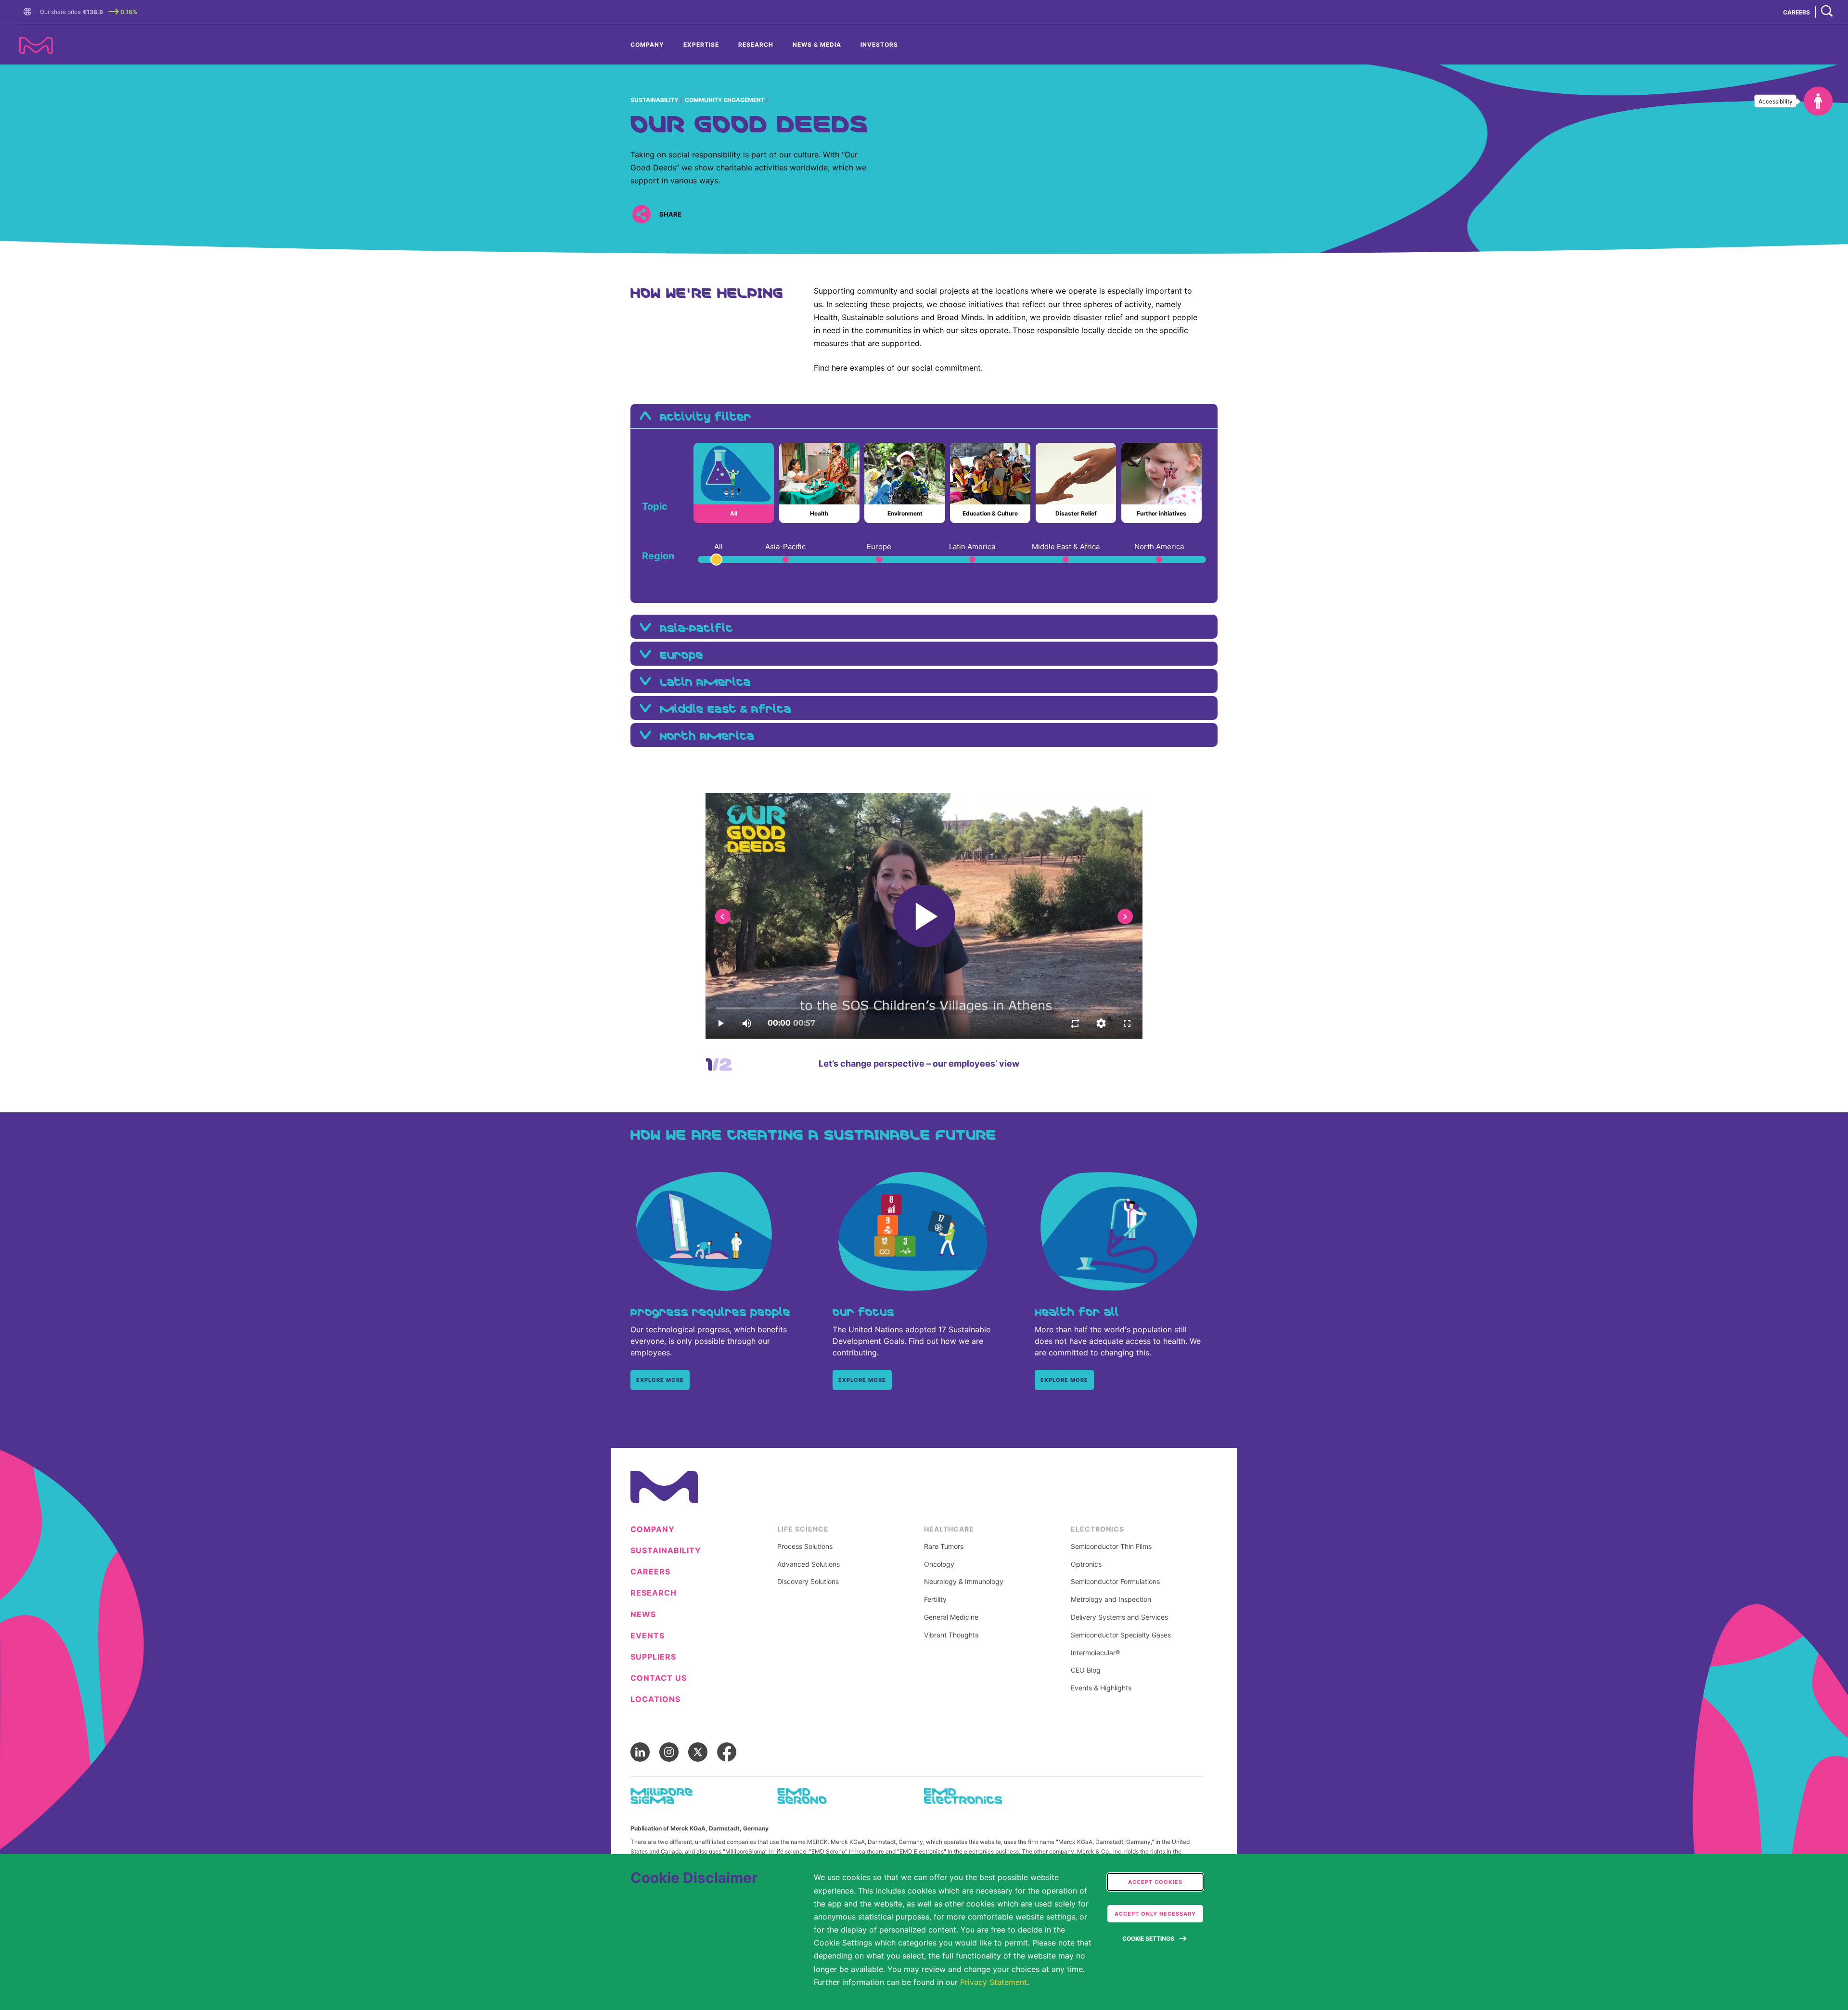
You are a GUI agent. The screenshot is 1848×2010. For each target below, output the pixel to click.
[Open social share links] (641, 214)
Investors (879, 44)
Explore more (660, 1380)
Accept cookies (1155, 1882)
● ● ●
Exercise details:
The data above should be restated exactly, with its images dropped.

Result below:
You are a GUI agent. The screenshot is 1848×2010. For each target below, output the pixel to click.
[Open social share links] (641, 214)
Investors (879, 44)
Explore more (660, 1380)
Accept cookies (1155, 1882)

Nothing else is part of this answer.